## Source:

Blue tooth upayogikkan pattiya margam vallom undengl athum.. Any GPS facility being developed.. From what I heard Apple does not seem to be much interested in furthering their cause for marketing iphone.. all new apps seem to come from 3rd parties..

Safari browser is just marvellous.. and the touchpad tech as well.. genius invention.,.

----------


## ZodiaC

Guessme V/S Moovybuf nu saadhyatha undu...  :Rolling Eyes:

----------


## munshi02

ee buff   :d'oh!:

----------


## GuessMe

> application vechu speaker volume kootaan patuvo?? can u advice?? the head set is marvellous, on par withe theri ipods.. They have to open it out to all service prividers for it to get more global.. the tie-up with ATnT is really keeping them within guraded walls..  
> 
> pinne mattu fone upayogichavarkku, chilappo avarude interface oru irritation aanu, esp when u r in a hurry.. pinne group SMS paripaadi illalo?? undengil onnu paranju thaa.. 
> Blue tooth upayogikkan pattiya margam vallom undengl athum.. Any GPS facility being developed.. From what I heard Apple does not seem to be much interested in furthering their cause for marketing iphone.. all new apps seem to come from 3rd parties..
> 
> Safari browser is just marvellous.. and the touchpad tech as well.. genius invention.,.

## Material:
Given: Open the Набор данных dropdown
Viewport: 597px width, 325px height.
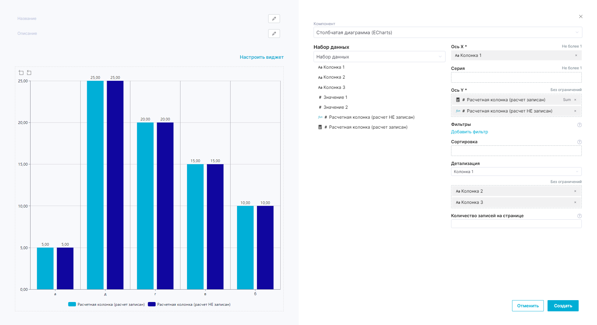Looking at the screenshot, I should (x=379, y=57).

## Aim of the exercise:
Extend the iPhone forum thread beyond its final line.

## Written answer:
The max volume of iPhone speakers is defined in the .plist file in Celestial.framework folder of iPhone. Modifying this value will increase the speaker volume. This was not an easy process until someone came up with an application called AudioAMP. Just install the app and the volume will increase. But, at increased volumes, some songs distort. So I prefer the native volume limit.

I don't know what exactly you mean by Group SMS (forgive my ignorance as iPhone is my first mobile phone). If by Group SMS you mean sending the same SMS to multiple contacts, there is an app called iSMS which can do that. Bluetooth feature is still being worked on. And GPS facility will be available as soon as Apple releases the SDK in February. Most probably Google themselves will develop an application that will plot your location in Google Maps. Actually 3 weeks back a 3rd party developer made an application for iPhone that could do this. But in no time Google threatened him with law suits and so he removed it quickly. Hopefully Google is waiting for the SDK release so that apps will finally be legal.

----------


## moovybuf

> ee buff


enthaado vaale?? Guessy is goo techy guy.. athondu chodichatha..

----------


## moovybuf

> The max volume of iPhone speakers is defined in the .plist file in Celestial.framework folder of iPhone. Modifying this value will increase the speaker volume. This was not an easy process until someone came up with an application called AudioAMP. Just install the app and the volume will increase. But, at increased volumes, some songs distort. So I prefer the native volume limit.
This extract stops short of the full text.